Information provided below:
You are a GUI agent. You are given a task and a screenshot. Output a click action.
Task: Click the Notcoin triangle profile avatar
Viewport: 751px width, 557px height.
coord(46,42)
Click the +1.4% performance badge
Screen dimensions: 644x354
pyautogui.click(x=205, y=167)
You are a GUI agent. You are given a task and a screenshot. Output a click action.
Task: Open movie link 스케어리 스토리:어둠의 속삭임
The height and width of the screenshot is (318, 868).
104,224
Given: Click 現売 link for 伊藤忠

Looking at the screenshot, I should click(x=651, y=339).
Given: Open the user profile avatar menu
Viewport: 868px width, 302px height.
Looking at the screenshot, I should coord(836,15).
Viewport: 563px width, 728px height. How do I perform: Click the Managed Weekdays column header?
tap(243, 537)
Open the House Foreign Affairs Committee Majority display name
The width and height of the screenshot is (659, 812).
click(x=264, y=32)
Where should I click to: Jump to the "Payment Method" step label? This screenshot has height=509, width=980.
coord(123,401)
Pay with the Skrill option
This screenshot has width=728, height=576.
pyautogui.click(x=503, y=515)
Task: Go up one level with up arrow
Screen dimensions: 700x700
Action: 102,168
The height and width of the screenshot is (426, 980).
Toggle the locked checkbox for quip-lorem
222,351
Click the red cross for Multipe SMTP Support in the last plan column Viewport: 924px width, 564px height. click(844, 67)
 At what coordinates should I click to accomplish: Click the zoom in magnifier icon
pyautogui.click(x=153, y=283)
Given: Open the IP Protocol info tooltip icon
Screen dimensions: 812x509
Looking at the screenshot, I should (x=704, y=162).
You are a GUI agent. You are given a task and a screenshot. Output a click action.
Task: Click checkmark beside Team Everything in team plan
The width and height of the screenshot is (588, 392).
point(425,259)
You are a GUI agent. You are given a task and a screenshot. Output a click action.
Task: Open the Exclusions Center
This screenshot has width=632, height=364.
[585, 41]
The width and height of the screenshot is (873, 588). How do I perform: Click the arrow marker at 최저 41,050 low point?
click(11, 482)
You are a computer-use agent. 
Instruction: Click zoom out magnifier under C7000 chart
End of Information provided.
What is needed is a word-for-word copy of the records.

Solution below>
You are a GUI agent. You are given a task and a screenshot. Output a click action.
Task: Click the Notcoin triangle profile avatar
Viewport: 751px width, 557px height.
coord(46,42)
Click the +1.4% performance badge
Screen dimensions: 644x354
pyautogui.click(x=205, y=167)
You are a GUI agent. You are given a task and a screenshot. Output a click action.
Task: Open movie link 스케어리 스토리:어둠의 속삭임
The height and width of the screenshot is (318, 868).
104,224
Given: Click 現売 link for 伊藤忠

Looking at the screenshot, I should click(x=651, y=339).
Given: Open the user profile avatar menu
Viewport: 868px width, 302px height.
Looking at the screenshot, I should coord(836,15).
Viewport: 563px width, 728px height. How do I perform: Click the Managed Weekdays column header?
tap(243, 537)
Open the House Foreign Affairs Committee Majority display name
The width and height of the screenshot is (659, 812).
click(x=264, y=32)
Where should I click to: Jump to the "Payment Method" step label? This screenshot has height=509, width=980.
coord(123,401)
Pay with the Skrill option
This screenshot has width=728, height=576.
pyautogui.click(x=503, y=515)
Task: Go up one level with up arrow
Screen dimensions: 700x700
Action: 102,168
The height and width of the screenshot is (426, 980).
Toggle the locked checkbox for quip-lorem
222,351
Click the red cross for Multipe SMTP Support in the last plan column Viewport: 924px width, 564px height. click(844, 67)
 At what coordinates should I click to accomplish: Click the zoom in magnifier icon
pyautogui.click(x=153, y=283)
Given: Open the IP Protocol info tooltip icon
Screen dimensions: 812x509
Looking at the screenshot, I should (x=704, y=162).
You are a GUI agent. You are given a task and a screenshot. Output a click action.
Task: Click checkmark beside Team Everything in team plan
The width and height of the screenshot is (588, 392).
point(425,259)
You are a GUI agent. You are given a task and a screenshot. Output a click action.
Task: Open the Exclusions Center
This screenshot has width=632, height=364.
[585, 41]
The width and height of the screenshot is (873, 588). How do I perform: Click the arrow marker at 최저 41,050 low point?
click(11, 482)
You are a computer-use agent. 
Instruction: Click zoom out magnifier under C7000 chart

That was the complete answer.